In order to analyze Ford’s argument, it is necessary to examine sections 8 and 10. Section 8, as amended by chapter 72-664 and chapter 78-602, Laws of Florida (1978), states that persons and entities desiring to dredge, pump sand, extend lands, construct or extend islands creating obstructions in, on, or under any of the county’s navigable waters shall apply to the Authority for a permit. Subsection (e), denoted subsection (d)l by the 1972 changes, states that “in order to prevent undesirable situations” the Authority shall obtain data and hear testimony so as to determine, among other things:
a. The effect of the proposed plan or development on the use of said waters in said county for transportation and recreational or other public purposes and public conveniences.
b. The effect of the proposed plan or development on the free use of the waterways and navigable waters.
Section 10, however, provides in whole [t]hat the aforementioned provisions of Section 8 shall not deny the right of any upland owner to construct a dock or wharf in front of his upland as provided by the laws of this state, but said Authority may make reasonable rules and regulations for the construction thereof in order to carry out the provisions and intent of this section.
Ford contends that the Authority lacks the authority to deny a dock application based on navigational criteria because section 10 says the Authority may establish rules and regulations “in order to carry out the provisions and intent of this section ” (emphasis Ford’s), but does not expressly provide that the Authority may consider “navigational aspects.”
The intent of section 10, which Ford does not attempt to define, cannot possibly be discerned by reading the section in a vacuum. In order to ascertain the intent of the section it is necessary to consider both the pronouncement in section 2 that the Authority’s purpose is to aid and assist boating activities and navigation and the statement in section 18 that the provisions of the act are to receive a liberal construction. Thus, we believe that the intent of section 10 is that the Authority may consider navigational aspects in regulating the construction of docks. We agree with the circuit court that “[t]o find otherwise would be to place a stilted and unduly restrictive interpretation on this Act.”

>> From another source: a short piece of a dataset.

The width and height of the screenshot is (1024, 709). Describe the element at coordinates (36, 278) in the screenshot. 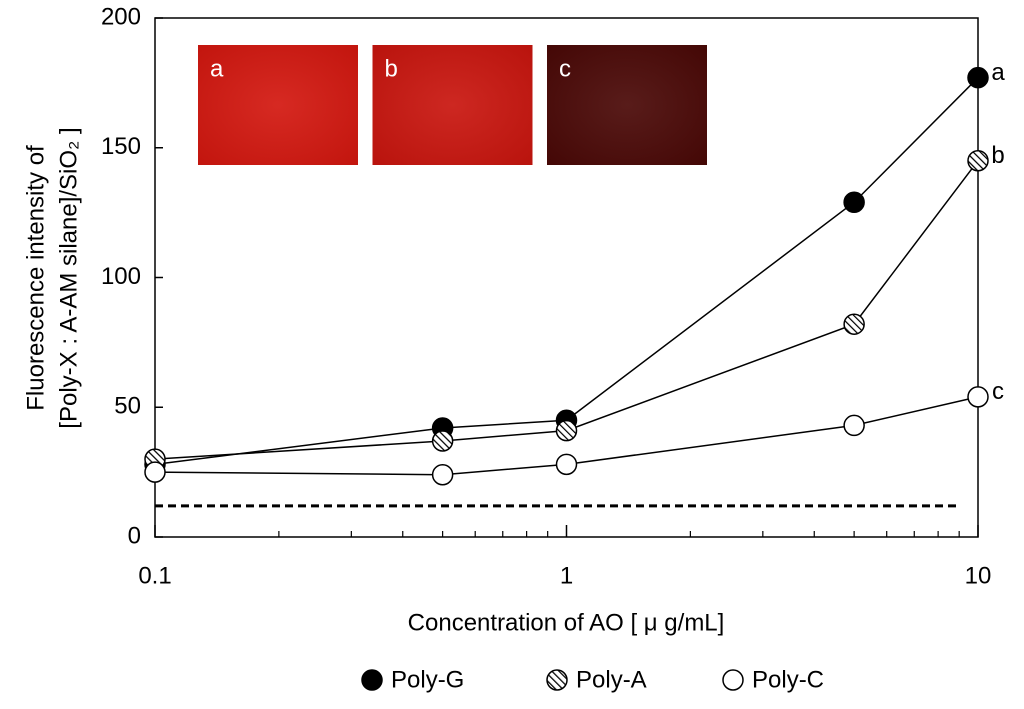

I see `y-axis-label: Fluorescence intensity of` at that location.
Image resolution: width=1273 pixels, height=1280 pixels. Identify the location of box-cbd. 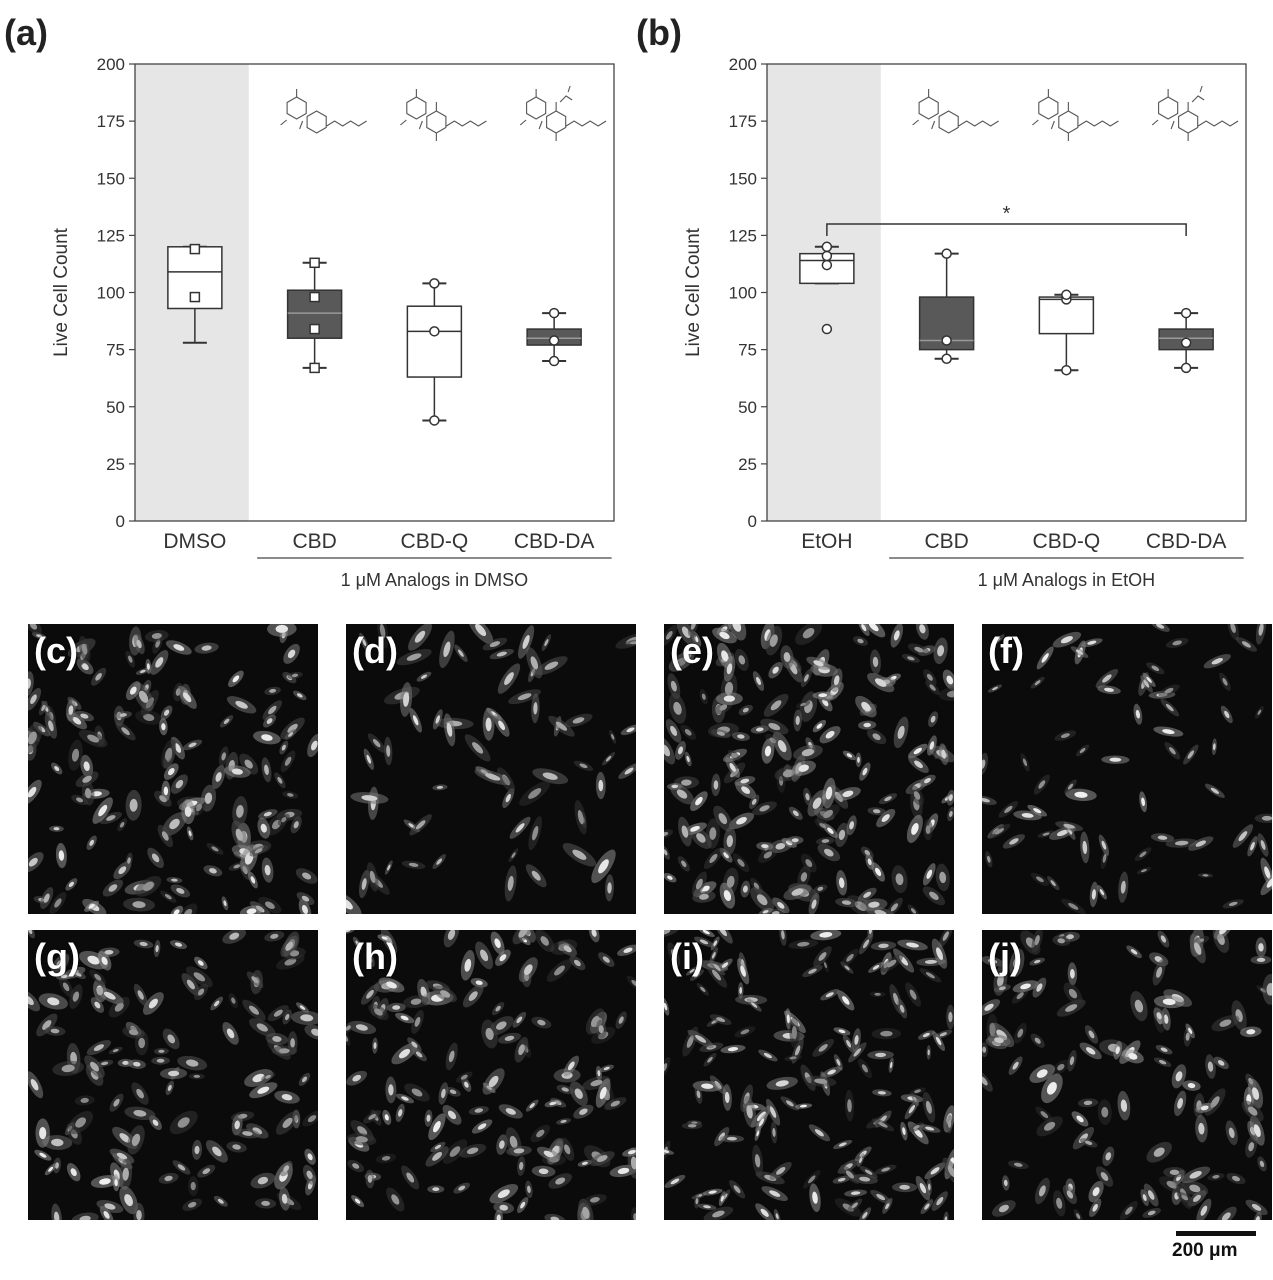
(946, 306).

The Authority’s decision to deny Ford’s application on the ground that the proposed structure would pose a hindrance to navigation was supported by substantial competent evidence. The evidence was obviously in material conflict. On paper, it appears that the Authority could have easily granted the application. For example, the length of the proposed structure comports with the guidelines of the Army Corps of Engineers, Ford’s lot deed restrictions, and the City of St. Petersburg’s zoning ordinances. Also, the southern end of the requested structure is 22 feet from the northern channel markers. But Kauffman and Curtis, among others, concluded that the proposed structure would create navigational problems because the waterway is heavily traveled by large and small boats and is adversely affected by shoaling, tides and currents. Both appeared qualified to offer opinions: Kauffman being the dock master of the marina and Curtis being a former Coast Guard officer. We believe that their statements alone were “sufficiently relevant and material that a reasonable mind would accept it as adequate to support the conclusion reached.” DeGroot v. Sheffield, 95 So.2d 912, 916 (Fla.1957).
Accordingly, certiorari is GRANTED, the order of the circuit court is REVERSED, and the cause is REMANDED with directions to reinstate the Authority’s decision.